Commentaire de C. trav. Bruxelles, 2 mai 2013, R.G. 2013/CB/6

Mis en ligne le lundi 8 octobre 2018


Cour du travail de Bruxelles, 2 mai 2013, R.G. n° 2013/CB/6

Terra Laboris asbl

Dans un arrêt du 2 mai 2013, la Cour du travail de Bruxelles examine, dans le cadre de la compétence du juge en référés, l’existence d’infractions graves au sens de la réglementation sur les titres-services.

Les faits

Une entreprise agréée de titres-services fait l’objet d’une enquête par les services de l’Inspection de l’ONEm. Il s’avère notamment que son objet social dépasse l’organisation d’activités de titres-services, s’étendant à la prestation de services de toute nature pour entreprises et particuliers (nettoyage et HORECA). Lors de l’inspection, il est constaté que le gérant est absent de Belgique depuis plus de 6 mois, restant joignable par un employé administratif par internet.

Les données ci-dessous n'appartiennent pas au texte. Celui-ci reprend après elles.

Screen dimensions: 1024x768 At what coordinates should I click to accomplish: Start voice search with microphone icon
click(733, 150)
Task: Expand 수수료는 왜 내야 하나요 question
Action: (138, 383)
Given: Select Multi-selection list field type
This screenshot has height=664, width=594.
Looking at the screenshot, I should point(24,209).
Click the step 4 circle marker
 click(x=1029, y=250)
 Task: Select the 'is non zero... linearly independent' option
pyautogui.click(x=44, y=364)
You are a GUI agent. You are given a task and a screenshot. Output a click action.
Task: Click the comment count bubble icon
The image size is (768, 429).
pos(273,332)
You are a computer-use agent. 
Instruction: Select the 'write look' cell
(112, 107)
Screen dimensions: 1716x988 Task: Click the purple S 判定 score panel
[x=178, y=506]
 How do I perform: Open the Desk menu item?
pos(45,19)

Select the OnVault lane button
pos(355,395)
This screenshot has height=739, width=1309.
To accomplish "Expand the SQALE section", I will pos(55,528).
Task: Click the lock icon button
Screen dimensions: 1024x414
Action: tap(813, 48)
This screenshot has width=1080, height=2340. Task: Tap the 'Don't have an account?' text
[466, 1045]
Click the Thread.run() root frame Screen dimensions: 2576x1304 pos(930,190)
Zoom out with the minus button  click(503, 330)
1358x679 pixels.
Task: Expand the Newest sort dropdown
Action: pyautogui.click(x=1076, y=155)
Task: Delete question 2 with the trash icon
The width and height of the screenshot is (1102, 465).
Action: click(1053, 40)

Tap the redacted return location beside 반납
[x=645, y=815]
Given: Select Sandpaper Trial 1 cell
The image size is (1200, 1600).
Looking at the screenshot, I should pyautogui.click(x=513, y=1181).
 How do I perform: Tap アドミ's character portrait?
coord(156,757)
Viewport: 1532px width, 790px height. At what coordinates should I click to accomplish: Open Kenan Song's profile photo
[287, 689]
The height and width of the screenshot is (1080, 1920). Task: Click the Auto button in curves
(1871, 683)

L’ONEm décide, suite à cette inspection, de demander à la société émettrice de titres-services de lui verser le montant total des titres à introduire par la société pour l’avenir. La décision se fonde sur l’article 10bis, § 3 de l’arrêté royal du 12 décembre 2001 concernant les titres-services.

Elle relève des éléments qu’elle qualifie d’infractionnels (représentation des utilisateurs pour la commande et l’utilisation des titres, non-respect de la réglementation en ce qui concerne l’enregistrement des prestations, rémunération des travailleurs sur la base des titres-services remis pour remboursement et non conformément au contrat de travail,…).

Pour l’ONEm, certaines de ces infractions sont des infractions graves au sens de la réglementation. Il invite la société à présenter ses moyens de défense et à consulter son dossier d’enquête. Il informe également celle-ci de la possibilité de revoir la décision en fonction des éléments qui seraient exposés.

Un courrier est alors adressé par l’avocat de la société, faisant valoir, pour l’achat de titres-services pour les clients au départ du compte personnel du gérant, qu’il s’agit d’un service proposé pour faciliter la tâche des utilisateurs, chose par ailleurs non répréhensible. D’autres explications sont données, dans lesquelles il est mis l’accent sur le caractère purement formel ou administratif des griefs, ainsi que sur la possibilité qui eut existé de donner une sanction plus adéquate (avertissement).

Suite à ce courrier, l’ONEm répond qu’il maintient sa décision. Un pro justitia est dressé à l’encontre du gérant, ainsi que de la société elle-même. Des infractions sont constatées, relatives à (i) l’enregistrement des activités titres-services, (ii) la transmission à la société émettrice aux fins de remboursement de plus de titres-services que d’heures déclarées à l’O.N.S.S. et (iii) la représentation de l’utilisateur pour commander les titres et les signer.

Une citation est alors formée devant la Présidente du Tribunal du travail de Bruxelles, en référé, demandant l’annulation de la décision de l’ONEm et une injonction de mainlevée de la retenue notifiée à la société émettrice.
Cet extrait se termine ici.